((
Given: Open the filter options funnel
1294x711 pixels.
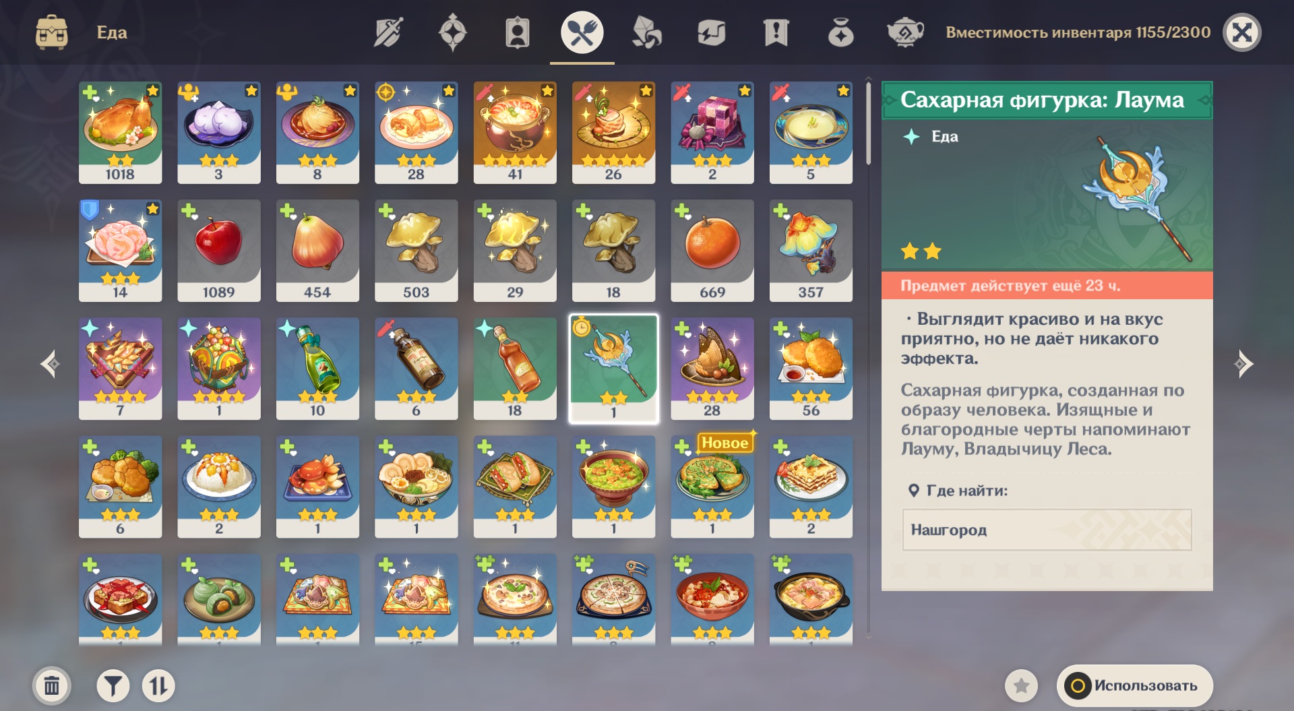Looking at the screenshot, I should click(113, 686).
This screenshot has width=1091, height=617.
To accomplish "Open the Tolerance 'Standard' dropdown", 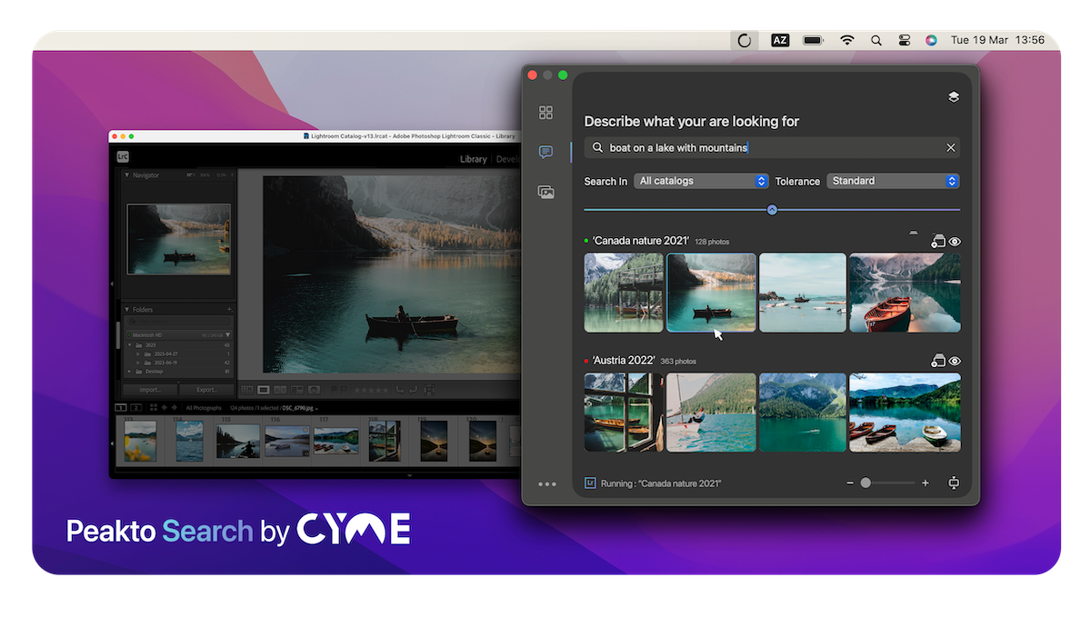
))
▶ _Work order_:
Pictures stay out of the answer; the rest of the listing above is returned exactly.

▶ _Response to the exercise_:
Given: Open the filter options funnel
1294x711 pixels.
Looking at the screenshot, I should click(113, 686).
This screenshot has width=1091, height=617.
To accomplish "Open the Tolerance 'Standard' dropdown", 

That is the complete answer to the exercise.